■ **What the task asks**:
Could you return, word for word, the lines of the records below from the one containing "The image size is (893, 415)." through the last line, and nothing else?

■ **Extracted information**:

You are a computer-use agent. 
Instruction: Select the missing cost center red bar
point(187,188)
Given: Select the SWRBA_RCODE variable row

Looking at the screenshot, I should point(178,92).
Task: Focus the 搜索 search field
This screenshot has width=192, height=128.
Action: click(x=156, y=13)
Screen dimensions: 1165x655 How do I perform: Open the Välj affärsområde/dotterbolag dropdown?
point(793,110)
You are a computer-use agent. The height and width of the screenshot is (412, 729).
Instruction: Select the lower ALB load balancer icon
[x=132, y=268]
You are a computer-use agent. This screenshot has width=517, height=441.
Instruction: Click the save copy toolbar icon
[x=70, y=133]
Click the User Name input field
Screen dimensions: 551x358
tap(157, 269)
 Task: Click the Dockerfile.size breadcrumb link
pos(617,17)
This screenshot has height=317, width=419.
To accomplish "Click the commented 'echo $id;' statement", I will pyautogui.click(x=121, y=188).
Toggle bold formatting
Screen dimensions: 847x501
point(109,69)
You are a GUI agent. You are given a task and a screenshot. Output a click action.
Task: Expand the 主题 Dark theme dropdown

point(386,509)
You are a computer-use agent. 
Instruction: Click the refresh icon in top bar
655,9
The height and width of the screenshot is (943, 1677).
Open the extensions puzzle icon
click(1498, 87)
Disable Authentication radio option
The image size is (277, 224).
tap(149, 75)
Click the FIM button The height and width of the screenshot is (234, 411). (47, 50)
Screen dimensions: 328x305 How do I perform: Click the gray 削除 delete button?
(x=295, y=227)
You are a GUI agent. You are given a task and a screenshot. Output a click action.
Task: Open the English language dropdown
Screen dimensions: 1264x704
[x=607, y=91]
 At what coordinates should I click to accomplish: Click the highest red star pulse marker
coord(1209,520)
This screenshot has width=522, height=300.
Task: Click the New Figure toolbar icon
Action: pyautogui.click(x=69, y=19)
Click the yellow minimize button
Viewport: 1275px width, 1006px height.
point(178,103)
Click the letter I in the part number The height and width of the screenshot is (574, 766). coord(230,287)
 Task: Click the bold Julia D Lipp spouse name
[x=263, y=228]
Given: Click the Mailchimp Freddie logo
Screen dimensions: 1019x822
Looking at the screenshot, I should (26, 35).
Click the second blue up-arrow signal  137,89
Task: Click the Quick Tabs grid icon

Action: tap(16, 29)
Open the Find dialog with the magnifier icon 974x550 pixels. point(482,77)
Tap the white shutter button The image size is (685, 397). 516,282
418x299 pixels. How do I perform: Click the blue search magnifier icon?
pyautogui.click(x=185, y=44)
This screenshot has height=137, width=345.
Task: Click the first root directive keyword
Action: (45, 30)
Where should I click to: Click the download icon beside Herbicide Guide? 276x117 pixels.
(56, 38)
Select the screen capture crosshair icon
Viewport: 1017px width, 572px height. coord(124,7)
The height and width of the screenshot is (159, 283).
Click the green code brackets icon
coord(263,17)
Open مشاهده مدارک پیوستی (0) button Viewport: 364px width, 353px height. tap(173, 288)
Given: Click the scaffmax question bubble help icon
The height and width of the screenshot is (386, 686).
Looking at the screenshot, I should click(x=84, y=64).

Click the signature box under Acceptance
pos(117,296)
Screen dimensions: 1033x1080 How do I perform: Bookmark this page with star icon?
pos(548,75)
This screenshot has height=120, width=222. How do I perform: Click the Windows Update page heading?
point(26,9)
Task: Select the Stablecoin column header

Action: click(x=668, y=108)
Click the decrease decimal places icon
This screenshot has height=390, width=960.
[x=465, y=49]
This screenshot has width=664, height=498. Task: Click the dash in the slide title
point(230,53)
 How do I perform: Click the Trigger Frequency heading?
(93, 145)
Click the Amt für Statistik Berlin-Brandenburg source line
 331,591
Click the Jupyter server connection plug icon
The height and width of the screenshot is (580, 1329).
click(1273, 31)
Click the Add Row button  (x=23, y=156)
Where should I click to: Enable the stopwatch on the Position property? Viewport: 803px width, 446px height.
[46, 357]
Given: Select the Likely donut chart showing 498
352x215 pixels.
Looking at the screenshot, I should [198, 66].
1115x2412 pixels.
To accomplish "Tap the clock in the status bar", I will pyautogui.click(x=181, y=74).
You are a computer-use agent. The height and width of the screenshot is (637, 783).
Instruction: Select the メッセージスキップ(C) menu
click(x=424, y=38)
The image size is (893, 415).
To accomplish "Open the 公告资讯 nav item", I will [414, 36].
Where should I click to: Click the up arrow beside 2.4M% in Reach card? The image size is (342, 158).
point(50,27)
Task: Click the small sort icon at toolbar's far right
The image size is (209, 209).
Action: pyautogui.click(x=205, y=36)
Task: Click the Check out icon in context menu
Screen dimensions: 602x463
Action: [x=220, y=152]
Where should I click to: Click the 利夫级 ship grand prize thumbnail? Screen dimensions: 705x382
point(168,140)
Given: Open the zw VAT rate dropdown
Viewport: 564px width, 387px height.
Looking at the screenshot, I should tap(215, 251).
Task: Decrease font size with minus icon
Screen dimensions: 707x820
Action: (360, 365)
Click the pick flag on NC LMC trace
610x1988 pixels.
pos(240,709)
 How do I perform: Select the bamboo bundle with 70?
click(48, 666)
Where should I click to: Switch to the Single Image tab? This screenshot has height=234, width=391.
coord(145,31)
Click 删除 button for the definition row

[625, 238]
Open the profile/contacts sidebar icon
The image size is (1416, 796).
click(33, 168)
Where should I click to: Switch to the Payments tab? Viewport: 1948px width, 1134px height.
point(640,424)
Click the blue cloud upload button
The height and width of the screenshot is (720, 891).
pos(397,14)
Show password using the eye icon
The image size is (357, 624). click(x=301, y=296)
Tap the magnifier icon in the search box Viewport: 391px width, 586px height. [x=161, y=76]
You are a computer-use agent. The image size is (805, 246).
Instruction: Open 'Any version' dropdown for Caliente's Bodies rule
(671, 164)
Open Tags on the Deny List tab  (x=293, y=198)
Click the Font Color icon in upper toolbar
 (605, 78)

■ **Finished exercise**:
The image size is (893, 415).
To accomplish "Open the 公告资讯 nav item", I will [414, 36].
Where should I click to: Click the up arrow beside 2.4M% in Reach card? The image size is (342, 158).
point(50,27)
Task: Click the small sort icon at toolbar's far right
The image size is (209, 209).
Action: pyautogui.click(x=205, y=36)
Task: Click the Check out icon in context menu
Screen dimensions: 602x463
Action: [x=220, y=152]
Where should I click to: Click the 利夫级 ship grand prize thumbnail? Screen dimensions: 705x382
point(168,140)
Given: Open the zw VAT rate dropdown
Viewport: 564px width, 387px height.
Looking at the screenshot, I should tap(215, 251).
Task: Decrease font size with minus icon
Screen dimensions: 707x820
Action: (360, 365)
Click the pick flag on NC LMC trace
610x1988 pixels.
pos(240,709)
 How do I perform: Select the bamboo bundle with 70?
click(48, 666)
Where should I click to: Switch to the Single Image tab? This screenshot has height=234, width=391.
coord(145,31)
Click 删除 button for the definition row

[625, 238]
Open the profile/contacts sidebar icon
The image size is (1416, 796).
click(33, 168)
Where should I click to: Switch to the Payments tab? Viewport: 1948px width, 1134px height.
point(640,424)
Click the blue cloud upload button
The height and width of the screenshot is (720, 891).
pos(397,14)
Show password using the eye icon
The image size is (357, 624). click(x=301, y=296)
Tap the magnifier icon in the search box Viewport: 391px width, 586px height. [x=161, y=76]
You are a computer-use agent. The image size is (805, 246).
Instruction: Open 'Any version' dropdown for Caliente's Bodies rule
(671, 164)
Open Tags on the Deny List tab  (x=293, y=198)
Click the Font Color icon in upper toolbar
 (605, 78)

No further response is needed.